• _Work instructions_
Read the records beneath this task and copy every line that contains the string "sidebar".

Dataset extract START

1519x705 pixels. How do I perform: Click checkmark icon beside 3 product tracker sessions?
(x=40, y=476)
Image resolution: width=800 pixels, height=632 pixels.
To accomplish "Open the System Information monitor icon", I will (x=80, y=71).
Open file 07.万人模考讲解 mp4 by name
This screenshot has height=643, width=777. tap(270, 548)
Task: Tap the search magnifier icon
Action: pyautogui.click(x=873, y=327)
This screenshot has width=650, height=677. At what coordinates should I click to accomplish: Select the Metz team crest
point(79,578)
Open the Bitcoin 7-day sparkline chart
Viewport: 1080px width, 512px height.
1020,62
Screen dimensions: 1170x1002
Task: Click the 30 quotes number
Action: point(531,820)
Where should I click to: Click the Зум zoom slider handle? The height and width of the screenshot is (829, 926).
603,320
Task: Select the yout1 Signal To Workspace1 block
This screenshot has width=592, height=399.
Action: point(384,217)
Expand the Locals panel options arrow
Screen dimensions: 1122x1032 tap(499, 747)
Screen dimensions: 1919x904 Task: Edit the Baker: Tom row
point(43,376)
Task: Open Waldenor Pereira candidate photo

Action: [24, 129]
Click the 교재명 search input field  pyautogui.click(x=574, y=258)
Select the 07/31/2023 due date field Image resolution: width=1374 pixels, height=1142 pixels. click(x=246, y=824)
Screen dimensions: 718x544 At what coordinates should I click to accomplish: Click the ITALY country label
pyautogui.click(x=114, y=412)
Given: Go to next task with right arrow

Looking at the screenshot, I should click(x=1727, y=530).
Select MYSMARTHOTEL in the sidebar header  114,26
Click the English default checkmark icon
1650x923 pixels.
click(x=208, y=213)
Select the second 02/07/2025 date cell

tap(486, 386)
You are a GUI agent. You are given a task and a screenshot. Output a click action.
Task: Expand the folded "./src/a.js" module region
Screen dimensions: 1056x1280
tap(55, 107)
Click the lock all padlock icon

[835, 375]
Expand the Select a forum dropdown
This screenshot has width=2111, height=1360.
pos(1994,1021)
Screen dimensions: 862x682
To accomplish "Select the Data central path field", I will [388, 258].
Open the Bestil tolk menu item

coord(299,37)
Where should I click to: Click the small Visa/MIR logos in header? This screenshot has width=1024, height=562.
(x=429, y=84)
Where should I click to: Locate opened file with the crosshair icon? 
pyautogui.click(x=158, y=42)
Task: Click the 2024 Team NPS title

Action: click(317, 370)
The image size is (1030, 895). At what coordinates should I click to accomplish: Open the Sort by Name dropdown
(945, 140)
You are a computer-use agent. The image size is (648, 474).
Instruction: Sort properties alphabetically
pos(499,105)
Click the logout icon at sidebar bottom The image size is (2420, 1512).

Dataset extract END

• _Answer area_
Select MYSMARTHOTEL in the sidebar header  114,26
Click the logout icon at sidebar bottom The image size is (2420, 1512).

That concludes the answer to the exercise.